TEXTE DE LA PAGE |

━━━

Ce qui avait permis de régler plusieurs injustices pour plusieurs joueurs africains qui avaient juste joué quelques matches avec les petites catégories (U- 17, U-20 et Espoirs) avant d’etre jetés comme de vulgaires délinquants.
Cette évolution de la règlementation de la Fifa avait permis aux sélections africaines de se renforcer. On se souviendra toujours de Frédéric Kanoute, de Kevin Prince Boateng, de Kaba Diawara, de Habib Beye. Sans occulter Sofiane Feghouli, Ismaël Bennacer, Adlène Guedioura et Riyad Mahrez. Certains iront jusqu’à parler d’une Algérie «made in France». On pourrait en dire de même de la sélection marocaine demi-finaliste de la dernière coupe du monde de football au Qatar.

━━━

(Données enregistrées)

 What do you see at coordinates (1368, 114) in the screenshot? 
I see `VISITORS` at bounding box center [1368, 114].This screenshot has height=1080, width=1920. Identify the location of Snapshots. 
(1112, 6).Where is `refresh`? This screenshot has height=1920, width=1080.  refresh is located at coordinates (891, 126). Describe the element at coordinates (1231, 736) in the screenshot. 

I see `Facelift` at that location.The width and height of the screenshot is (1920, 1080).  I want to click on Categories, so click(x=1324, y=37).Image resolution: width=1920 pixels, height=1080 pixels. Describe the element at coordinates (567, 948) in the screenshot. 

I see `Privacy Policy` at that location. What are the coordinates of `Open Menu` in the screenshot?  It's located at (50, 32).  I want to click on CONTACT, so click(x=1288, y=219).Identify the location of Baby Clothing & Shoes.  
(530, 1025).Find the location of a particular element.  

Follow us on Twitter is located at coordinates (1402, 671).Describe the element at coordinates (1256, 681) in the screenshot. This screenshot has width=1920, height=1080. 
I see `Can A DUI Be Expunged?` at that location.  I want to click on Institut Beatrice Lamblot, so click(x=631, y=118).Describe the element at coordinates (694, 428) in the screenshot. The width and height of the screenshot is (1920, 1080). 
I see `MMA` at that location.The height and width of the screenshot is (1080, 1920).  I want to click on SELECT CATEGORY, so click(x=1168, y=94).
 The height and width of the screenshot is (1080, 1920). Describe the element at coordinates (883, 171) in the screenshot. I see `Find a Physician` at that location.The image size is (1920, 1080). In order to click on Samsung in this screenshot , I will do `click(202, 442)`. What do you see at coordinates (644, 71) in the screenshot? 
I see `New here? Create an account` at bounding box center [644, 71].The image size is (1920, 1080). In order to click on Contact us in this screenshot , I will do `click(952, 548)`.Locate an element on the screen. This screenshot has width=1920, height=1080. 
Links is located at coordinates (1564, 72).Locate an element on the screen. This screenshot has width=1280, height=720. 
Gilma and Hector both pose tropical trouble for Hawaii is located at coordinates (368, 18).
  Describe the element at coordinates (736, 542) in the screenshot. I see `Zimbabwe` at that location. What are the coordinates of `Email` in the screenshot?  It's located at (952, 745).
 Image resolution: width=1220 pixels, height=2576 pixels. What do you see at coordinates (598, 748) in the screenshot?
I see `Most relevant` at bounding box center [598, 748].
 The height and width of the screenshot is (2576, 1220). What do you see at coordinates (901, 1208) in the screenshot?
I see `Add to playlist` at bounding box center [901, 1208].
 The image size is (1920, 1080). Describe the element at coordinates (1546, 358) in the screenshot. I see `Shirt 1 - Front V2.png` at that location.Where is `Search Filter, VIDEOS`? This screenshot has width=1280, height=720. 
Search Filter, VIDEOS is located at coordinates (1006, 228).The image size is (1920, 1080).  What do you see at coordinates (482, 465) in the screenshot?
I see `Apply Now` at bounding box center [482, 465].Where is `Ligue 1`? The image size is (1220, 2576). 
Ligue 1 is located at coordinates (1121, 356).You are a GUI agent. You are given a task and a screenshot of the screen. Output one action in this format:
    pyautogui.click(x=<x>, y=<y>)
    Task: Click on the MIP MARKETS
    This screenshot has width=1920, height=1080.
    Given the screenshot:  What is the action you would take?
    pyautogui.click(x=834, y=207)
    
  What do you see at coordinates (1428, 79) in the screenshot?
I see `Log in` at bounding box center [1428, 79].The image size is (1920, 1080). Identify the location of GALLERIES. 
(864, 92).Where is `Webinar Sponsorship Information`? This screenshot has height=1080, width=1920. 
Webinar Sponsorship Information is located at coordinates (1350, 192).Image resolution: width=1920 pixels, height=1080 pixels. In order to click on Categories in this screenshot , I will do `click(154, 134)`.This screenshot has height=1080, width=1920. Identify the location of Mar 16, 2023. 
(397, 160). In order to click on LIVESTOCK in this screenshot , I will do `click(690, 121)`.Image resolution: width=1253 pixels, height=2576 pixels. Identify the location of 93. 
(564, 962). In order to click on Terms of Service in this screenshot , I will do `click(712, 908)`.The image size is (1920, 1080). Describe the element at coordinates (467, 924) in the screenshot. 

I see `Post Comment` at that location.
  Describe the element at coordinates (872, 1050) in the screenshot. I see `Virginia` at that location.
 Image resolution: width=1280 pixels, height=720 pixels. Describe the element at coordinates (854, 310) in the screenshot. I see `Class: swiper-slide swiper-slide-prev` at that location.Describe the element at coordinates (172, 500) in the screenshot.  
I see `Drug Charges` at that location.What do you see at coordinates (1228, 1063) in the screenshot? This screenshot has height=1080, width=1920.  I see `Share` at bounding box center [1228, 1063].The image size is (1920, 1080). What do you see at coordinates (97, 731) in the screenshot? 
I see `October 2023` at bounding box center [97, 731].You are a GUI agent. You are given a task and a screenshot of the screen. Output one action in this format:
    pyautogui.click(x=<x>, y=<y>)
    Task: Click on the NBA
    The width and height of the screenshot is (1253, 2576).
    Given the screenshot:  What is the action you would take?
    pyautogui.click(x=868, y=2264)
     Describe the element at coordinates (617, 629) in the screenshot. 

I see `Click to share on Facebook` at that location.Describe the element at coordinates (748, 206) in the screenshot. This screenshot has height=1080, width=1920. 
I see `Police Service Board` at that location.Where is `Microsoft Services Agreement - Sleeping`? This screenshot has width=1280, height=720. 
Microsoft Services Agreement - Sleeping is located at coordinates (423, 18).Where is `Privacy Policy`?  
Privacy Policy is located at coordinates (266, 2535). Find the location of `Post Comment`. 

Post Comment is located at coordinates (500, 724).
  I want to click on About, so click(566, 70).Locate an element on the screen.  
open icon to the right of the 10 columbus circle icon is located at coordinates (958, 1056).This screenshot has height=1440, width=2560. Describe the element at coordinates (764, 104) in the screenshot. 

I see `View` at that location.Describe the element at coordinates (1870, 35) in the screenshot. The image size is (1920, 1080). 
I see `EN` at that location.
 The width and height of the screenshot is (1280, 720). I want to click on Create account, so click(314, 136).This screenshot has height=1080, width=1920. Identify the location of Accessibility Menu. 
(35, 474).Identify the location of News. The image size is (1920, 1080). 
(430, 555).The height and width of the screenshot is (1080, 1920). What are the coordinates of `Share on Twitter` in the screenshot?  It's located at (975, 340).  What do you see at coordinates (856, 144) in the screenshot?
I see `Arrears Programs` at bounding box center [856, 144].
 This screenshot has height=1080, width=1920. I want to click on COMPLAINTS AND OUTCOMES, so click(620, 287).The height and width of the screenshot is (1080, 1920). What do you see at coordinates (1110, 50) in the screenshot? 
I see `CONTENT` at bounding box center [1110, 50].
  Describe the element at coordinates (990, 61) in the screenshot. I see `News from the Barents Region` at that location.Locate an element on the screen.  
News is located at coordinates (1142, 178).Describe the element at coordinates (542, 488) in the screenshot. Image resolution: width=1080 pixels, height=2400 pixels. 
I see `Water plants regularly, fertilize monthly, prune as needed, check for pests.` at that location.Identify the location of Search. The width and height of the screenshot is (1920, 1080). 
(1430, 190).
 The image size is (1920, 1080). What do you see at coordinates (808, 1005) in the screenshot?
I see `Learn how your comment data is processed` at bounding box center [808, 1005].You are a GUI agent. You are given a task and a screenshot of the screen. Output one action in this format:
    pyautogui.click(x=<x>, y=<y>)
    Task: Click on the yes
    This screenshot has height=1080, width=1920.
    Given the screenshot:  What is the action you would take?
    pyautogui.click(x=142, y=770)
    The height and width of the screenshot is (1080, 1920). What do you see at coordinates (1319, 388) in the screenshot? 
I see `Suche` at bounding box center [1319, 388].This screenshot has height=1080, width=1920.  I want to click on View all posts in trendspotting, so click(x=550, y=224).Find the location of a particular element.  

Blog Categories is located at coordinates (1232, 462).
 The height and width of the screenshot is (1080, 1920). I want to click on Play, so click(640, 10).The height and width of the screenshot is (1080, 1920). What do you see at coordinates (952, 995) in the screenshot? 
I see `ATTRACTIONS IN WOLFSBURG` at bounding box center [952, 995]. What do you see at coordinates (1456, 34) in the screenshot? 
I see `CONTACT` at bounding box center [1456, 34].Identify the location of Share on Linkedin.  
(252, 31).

━━━

TRAVAIL À RÉALISER |
a. Répondez aux questions suivantes à partir du texte sur les sélections africaines :
(i) Quelles petites catégories sont citées ?
(ii) Quelle sélection certains qualifient-ils de «made in France» ?
(iii) Quelle sélection a été demi-finaliste de la dernière coupe du monde au Qatar ?
b. Poursuivez le texte sur les sélections africaines à la suite de sa dernière phrase.
Les enregistrements constituent un matériau distinct du texte sur les sélections africaines.

RÉPONSES PAR TÂCHE |
a.
(i) Les U-17, les U-20 et les Espoirs.
(ii) L'Algérie.
(iii) La sélection marocaine.

b.
Monsieur, le Président, la Fifa est encore allée plus loin récemment. Lors de son 70eme Congrès l'instance internationale a voté un amendement assouplissant son règlement en la matière. Selon la nouvelle disposition, une sélection pour un match officiel avec l’équipe A d’un pays donné ne sera plus forcément un obstacle à une sélection avec celle d’un autre pays. Un changement de nationalité sportive est possible pour les seniors, à quatre conditions : avoir joué moins de trois matchs avec sa première sélection ; être âgé de moins de 21 ans lors de ces premières apparitions internationales ; ne plus avoir été appelé en sélection depuis au moins trois ans ; ne pas avoir disputé de phase finale d’une Coupe du monde ou d’un tournoi continental (Euro, CAN, etc.) avec la sélection en question.
Avec cette nouvelle disposition, elle met fin de la limite d'âge, un autre facteur bloquant de changement de nationalité sportive tout en veillant scrupuleusement a des nationalités de complaisance. Je vous exhorte à opérer des mutations. Il y va de l’intérêt du basketball.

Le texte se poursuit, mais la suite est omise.